Required action: Throughout the entries below, report every line where "computer" is found.

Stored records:
= = =

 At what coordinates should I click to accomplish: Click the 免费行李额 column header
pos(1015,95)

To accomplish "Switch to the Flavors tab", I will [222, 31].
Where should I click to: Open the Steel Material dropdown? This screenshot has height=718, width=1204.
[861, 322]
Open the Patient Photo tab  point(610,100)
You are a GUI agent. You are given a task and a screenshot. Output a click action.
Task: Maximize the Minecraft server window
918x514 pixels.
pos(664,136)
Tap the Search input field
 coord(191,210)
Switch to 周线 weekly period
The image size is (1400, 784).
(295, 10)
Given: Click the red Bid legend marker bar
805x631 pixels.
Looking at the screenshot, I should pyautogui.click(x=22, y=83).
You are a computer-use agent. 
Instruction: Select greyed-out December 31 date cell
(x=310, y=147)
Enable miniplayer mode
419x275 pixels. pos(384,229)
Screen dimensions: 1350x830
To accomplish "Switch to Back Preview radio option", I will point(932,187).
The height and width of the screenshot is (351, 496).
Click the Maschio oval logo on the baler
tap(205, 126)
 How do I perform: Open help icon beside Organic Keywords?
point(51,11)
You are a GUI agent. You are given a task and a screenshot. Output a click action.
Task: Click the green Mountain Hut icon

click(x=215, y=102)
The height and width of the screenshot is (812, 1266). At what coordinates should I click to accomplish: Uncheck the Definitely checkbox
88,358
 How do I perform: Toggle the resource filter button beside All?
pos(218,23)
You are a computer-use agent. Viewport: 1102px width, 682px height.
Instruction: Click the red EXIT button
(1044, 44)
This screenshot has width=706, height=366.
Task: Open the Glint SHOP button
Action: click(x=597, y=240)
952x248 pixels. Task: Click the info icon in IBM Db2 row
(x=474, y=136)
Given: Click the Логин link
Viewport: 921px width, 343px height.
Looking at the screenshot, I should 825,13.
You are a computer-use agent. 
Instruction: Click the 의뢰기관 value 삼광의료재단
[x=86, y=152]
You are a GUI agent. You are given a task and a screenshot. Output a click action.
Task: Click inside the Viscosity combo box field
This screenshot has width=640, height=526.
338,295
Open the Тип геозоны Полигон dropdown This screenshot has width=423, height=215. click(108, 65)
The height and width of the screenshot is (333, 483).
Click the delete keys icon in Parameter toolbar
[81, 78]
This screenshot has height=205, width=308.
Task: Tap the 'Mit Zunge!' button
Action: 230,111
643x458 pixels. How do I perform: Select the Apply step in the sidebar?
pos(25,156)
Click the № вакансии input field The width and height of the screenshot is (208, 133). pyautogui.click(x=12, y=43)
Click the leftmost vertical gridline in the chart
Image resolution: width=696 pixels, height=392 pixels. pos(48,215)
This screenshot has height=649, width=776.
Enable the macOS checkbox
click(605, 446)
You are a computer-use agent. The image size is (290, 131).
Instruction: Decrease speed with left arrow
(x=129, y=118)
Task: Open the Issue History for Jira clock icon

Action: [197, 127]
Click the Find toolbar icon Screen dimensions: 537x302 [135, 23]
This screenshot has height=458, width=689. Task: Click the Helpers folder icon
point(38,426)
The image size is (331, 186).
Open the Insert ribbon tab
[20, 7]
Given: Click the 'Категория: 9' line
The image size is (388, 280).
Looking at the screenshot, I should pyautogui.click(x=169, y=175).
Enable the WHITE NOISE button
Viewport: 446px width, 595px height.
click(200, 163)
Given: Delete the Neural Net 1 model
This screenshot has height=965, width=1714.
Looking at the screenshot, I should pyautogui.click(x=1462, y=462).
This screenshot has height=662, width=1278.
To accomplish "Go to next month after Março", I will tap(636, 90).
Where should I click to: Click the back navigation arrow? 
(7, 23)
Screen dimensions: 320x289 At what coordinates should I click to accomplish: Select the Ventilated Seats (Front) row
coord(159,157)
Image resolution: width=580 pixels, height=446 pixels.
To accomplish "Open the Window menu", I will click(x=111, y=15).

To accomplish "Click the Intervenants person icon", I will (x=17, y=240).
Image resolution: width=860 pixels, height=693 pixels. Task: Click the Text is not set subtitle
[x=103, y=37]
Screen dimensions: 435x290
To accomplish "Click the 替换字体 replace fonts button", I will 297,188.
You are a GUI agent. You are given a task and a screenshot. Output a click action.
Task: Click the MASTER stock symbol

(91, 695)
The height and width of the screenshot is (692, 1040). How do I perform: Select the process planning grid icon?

= = =

Exercise response:
You are a computer-use agent. 
You are a computer-use agent. Viewport: 1102px width, 682px height.
You are a computer-use agent. 
You are a computer-use agent. The image size is (290, 131).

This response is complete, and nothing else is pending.